"U.S. policy makers long ago accepted that America does not well understand what goes on inside the black box of Iran's power centers...Still, American diplomatic hands and their European colleagues have been tracking signs of a seeming power struggle inside the Iranian leadership between Iranian President Mahmoud Ahmadinejad and other conservatives..
Still, as remote and arcane as the Iranian political scene seems to outsiders in the West, it's hard to imagine how U.S. diplomats are sussing out the latest, and increasingly bizarre, string of reports of an intensifying power struggle between Ahmadinejad and Iran's Supreme Leader Ayatollah Ali Khamenei.
The still-sketchy dispatches from Tehran indicate, on one level, a simple internecine power struggle. Ahmadinejad last month tried to fire the Minister of Intelligence, only to have the Supreme Leader overrule the decision and reinstate the minister. After that, Ahmadinejad did not show up for work for eleven days, returning last Sunday. But now come a series of reports about Ahmadinejad's adviser and cabinet chief Esfandiar Rahim Mashaei. The reports say associates of Mashaei have been arrested on charges of sorcery -- and not in the metaphorical sense....

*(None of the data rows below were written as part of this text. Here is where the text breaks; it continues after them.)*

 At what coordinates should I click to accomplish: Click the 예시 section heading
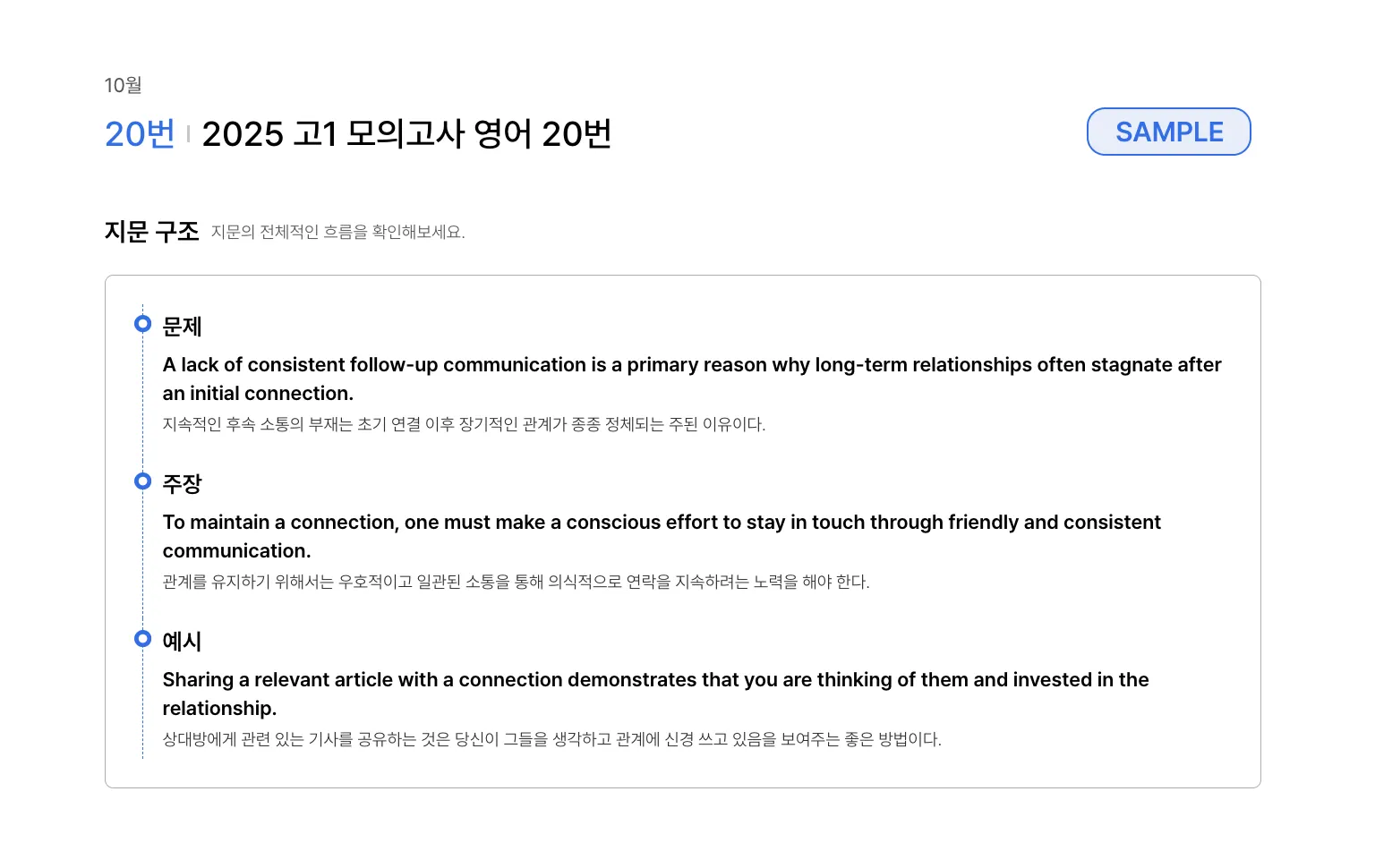pyautogui.click(x=182, y=642)
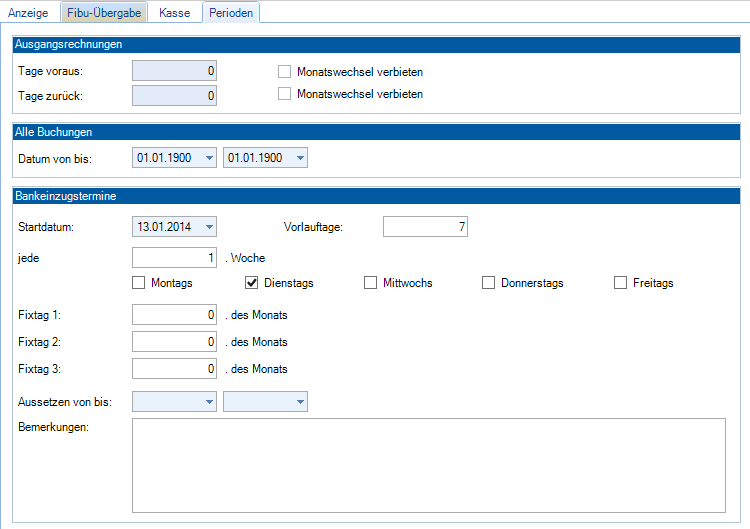Open the second Aussetzen von bis dropdown

pyautogui.click(x=299, y=402)
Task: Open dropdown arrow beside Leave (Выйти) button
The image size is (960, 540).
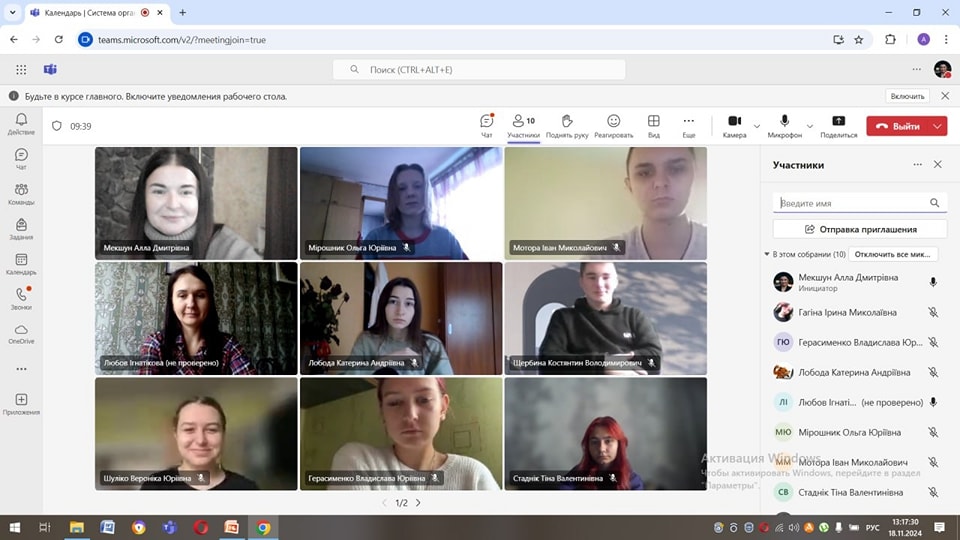Action: click(937, 126)
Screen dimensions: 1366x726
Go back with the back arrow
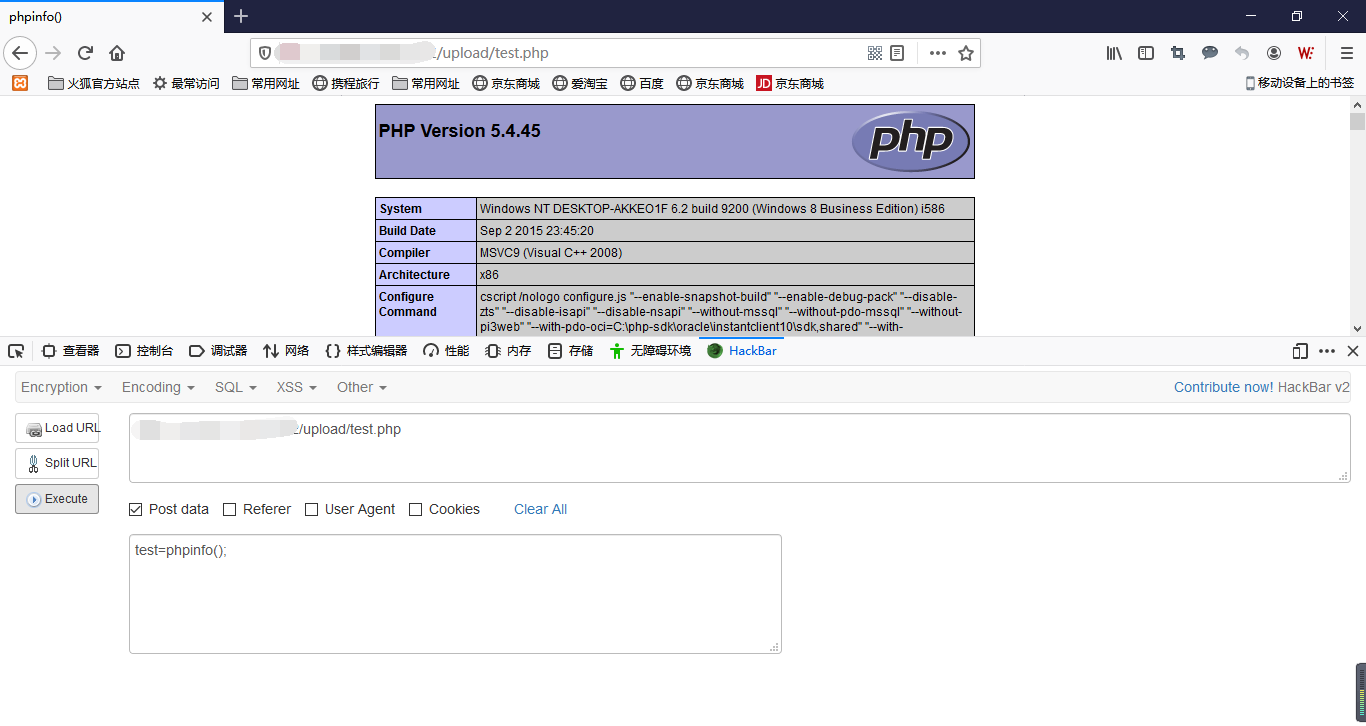pos(20,53)
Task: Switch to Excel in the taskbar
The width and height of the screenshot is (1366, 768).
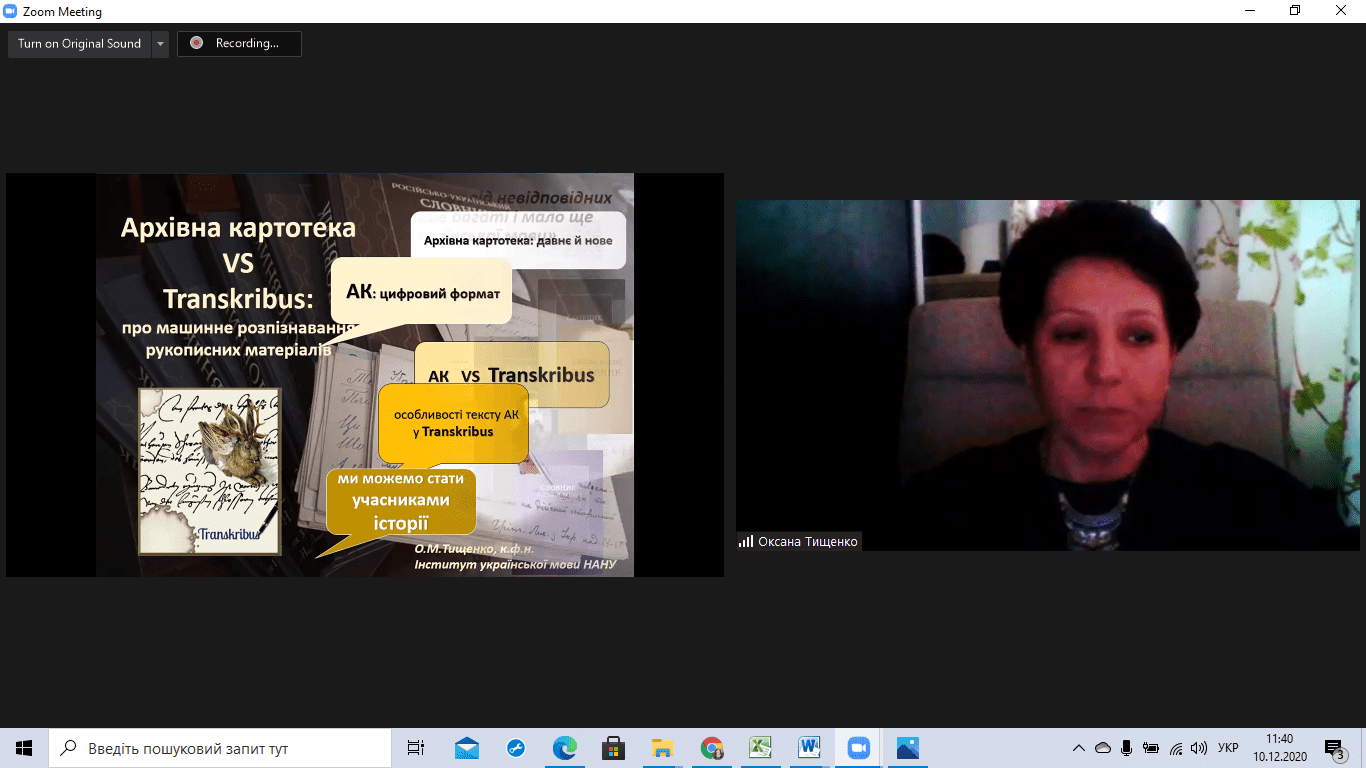Action: [760, 748]
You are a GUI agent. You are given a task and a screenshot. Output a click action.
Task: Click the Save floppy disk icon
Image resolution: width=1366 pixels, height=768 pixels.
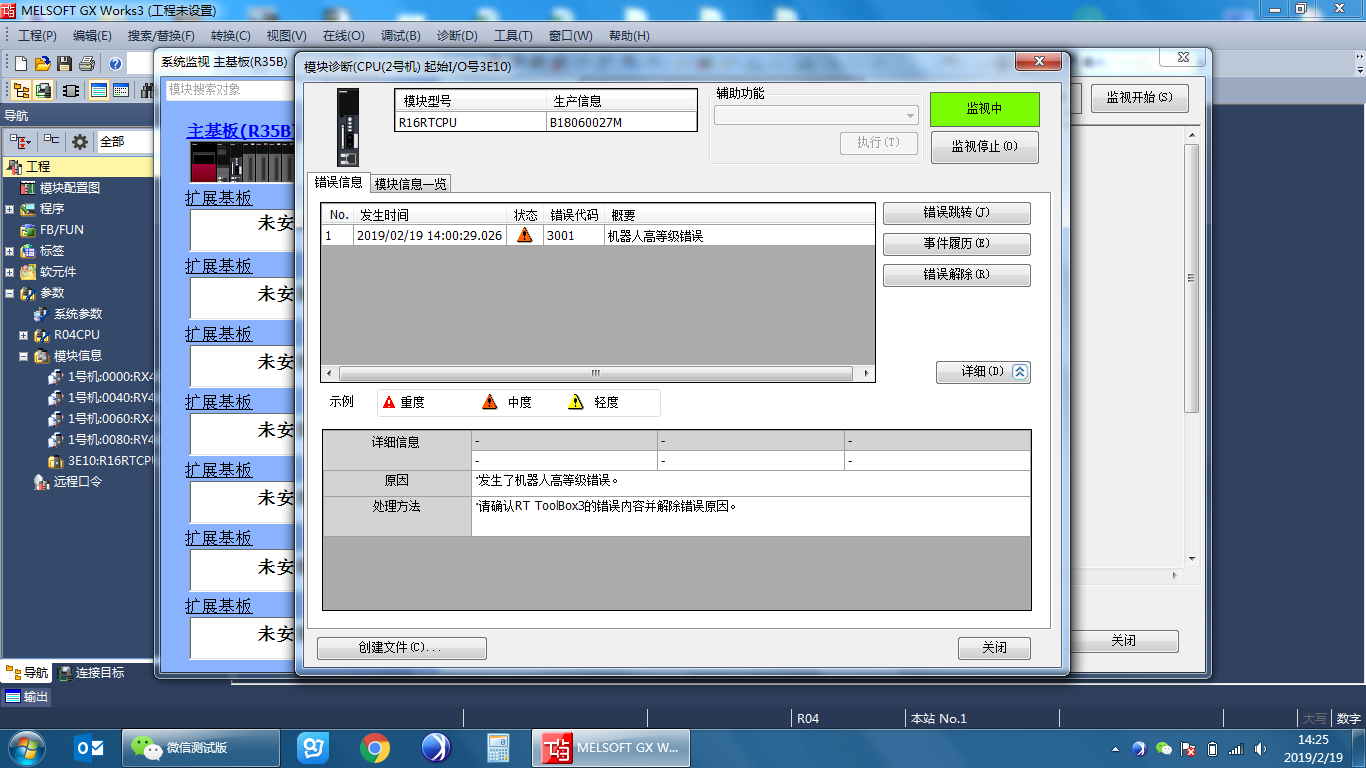point(64,64)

Western observers can be forgiven for greeting this bizarre twist with a simple question: What's really going on?
According to Washington national security columnist David Ignatius, the allegations may have less to do with sorcery, than Meshaei's recent efforts, apparently on Ahmadinejad's behalf, to open up a secret channel of dialogue with the United States ... This new outreach follows Ahmadinejad's efforts in 2009 to explore a possible nuclear deal with the West, which were rebuffed by Khamenei. Paradoxically, the hard-line president, notorious for his anti-Israel rhetoric, would also like to take credit for a deal that eases Iran's isolation and opens the way for greater contact and cooperation with the West...
And according to Ignatius, Mashaei is not the only Iranian official who has reached out to the United States: "Similar signals are said to have come last year from Mohammad Bagher Ghalibaf, the mayor of Tehran and a rival of Ahmadinejad who is thought to be close to Khamenei," he writes. "But this track apparently didn't lead anywhere."
Sadly, it may take a bit of sorcery for the U.S. and Iran to open up a dialogue at this point, as it becomes increasingly apparent that Iranian officials attempting to do so are being thwarted by their own domestic political rivals. And Obama too is not immune from domestic political pressures to harden his position on Iran, as the clock ticks on with no progress in international negotiations over Tehran's nuclear program."